Both Allan and Aubrey suggest that the (θ)η emerged in the aorist (and future) but not present because (θ)η is associated with telicity (i.e. the event has a conceptual ‘end-point’ which is reached), which the imperfective aspect forms (e.g. the present tense), do not.

Aubrey’s article goes on to give a robust prototypical explanation of semantic categories, participant roles, and the like, focused on the (θ)η forms. It concludes robustly with a reconsideration of the (θ)η forms along the same lines as Kemmer and Allan point us to.

Changing our categorization of -(θ)η- from the analogous English counterpart (passive) to a typologically attested middle form alters our view of Greek voice. Instead of seeing it as a passive marker with defective active outliers in an active-passive system, -(θ)η- is rightly treated as marking the less-transitive middle events—including passives—within a larger transitivity continuum in an active-middle system. The middle share of the space divides the labor across two morphological forms in the aorist and future compared to one in the present and perfect.[3]
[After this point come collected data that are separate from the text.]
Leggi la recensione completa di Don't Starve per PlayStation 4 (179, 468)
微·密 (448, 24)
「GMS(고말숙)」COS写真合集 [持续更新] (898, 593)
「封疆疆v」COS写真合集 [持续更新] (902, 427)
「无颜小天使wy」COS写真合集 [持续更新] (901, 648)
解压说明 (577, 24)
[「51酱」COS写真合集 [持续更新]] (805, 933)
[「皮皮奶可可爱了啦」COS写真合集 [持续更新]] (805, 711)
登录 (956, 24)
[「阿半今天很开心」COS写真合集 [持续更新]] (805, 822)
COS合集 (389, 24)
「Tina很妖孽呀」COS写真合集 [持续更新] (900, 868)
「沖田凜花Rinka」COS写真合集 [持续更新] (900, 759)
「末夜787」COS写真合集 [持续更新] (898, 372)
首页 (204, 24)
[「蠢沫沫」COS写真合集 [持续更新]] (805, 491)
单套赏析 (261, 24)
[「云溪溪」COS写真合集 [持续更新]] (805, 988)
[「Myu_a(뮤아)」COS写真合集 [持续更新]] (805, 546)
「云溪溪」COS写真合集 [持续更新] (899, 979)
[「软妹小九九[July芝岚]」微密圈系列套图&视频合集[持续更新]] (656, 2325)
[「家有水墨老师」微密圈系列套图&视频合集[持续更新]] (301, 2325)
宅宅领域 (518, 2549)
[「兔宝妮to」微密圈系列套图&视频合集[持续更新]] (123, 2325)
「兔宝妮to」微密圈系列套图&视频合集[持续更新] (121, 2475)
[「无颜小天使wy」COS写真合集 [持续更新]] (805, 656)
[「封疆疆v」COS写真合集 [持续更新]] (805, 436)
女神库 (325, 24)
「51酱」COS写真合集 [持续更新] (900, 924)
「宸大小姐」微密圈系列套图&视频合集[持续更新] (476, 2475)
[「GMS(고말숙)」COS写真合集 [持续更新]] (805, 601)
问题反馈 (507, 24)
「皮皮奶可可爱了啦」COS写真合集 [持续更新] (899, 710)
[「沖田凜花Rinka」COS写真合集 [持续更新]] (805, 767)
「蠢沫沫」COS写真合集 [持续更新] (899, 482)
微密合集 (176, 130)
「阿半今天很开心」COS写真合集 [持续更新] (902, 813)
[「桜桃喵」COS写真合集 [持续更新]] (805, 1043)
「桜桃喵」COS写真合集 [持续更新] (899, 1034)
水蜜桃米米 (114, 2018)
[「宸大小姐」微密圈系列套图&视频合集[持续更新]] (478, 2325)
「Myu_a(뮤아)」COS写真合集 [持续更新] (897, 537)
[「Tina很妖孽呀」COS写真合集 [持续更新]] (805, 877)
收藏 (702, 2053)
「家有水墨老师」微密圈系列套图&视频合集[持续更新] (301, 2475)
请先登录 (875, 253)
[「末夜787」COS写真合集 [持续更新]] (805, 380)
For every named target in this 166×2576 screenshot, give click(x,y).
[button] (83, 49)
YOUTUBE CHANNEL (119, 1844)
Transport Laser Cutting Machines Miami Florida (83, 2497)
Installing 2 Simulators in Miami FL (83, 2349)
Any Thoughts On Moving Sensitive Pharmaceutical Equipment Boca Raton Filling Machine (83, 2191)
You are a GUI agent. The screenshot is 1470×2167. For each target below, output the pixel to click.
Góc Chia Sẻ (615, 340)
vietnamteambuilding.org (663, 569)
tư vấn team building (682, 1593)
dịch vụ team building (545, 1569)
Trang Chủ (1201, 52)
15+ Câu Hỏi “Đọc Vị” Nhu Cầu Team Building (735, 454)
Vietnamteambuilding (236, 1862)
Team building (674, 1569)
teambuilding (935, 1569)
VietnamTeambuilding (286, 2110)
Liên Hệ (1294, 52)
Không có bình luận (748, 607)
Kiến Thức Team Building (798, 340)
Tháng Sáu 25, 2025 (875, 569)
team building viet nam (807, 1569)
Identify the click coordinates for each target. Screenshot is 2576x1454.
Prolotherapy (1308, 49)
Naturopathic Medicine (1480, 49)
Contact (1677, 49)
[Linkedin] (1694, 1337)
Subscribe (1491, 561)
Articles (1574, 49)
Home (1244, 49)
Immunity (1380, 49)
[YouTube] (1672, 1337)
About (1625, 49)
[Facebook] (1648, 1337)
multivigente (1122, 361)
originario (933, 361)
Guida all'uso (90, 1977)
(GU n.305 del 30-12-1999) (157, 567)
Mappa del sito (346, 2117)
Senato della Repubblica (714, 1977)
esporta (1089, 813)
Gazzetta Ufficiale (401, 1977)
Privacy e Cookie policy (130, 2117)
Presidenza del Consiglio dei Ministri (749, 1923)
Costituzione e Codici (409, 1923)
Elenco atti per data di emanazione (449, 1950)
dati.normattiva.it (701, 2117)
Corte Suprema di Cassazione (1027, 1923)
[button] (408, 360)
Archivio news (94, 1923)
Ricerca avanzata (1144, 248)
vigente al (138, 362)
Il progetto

And with that, I leave you for this post. In coming posts I will discuss some varieties of semi-deponency, talk about Latin’s voice system in more depth, and conclude with some application for reading and for pedagogy.


[1] Rachel Aubrey, “Motivated Categories, Middle Voice, and Passive Morphology,” in The Greek Verb Revisited: A Fresh Approach for Biblical Exegesis, ed. Steven E. Runge and Christopher J. Fresch (Bellingham, WA: Lexham Press, 2016), 563.

[2] Rachel Aubrey, “Motivated Categories, Middle Voice, and Passive Morphology,” in The Greek Verb Revisited: A Fresh Approach for Biblical Exegesis, ed. Steven E. Runge and Christopher J. Fresch (Bellingham, WA: Lexham Press, 2016), 575.

[3] Rachel Aubrey, “Motivated Categories, Middle Voice, and Passive Morphology,” in The Greek Verb Revisited: A Fresh Approach for Biblical Exegesis, ed. Steven E. Runge and Christopher J. Fresch (Bellingham, WA: Lexham Press, 2016), 620.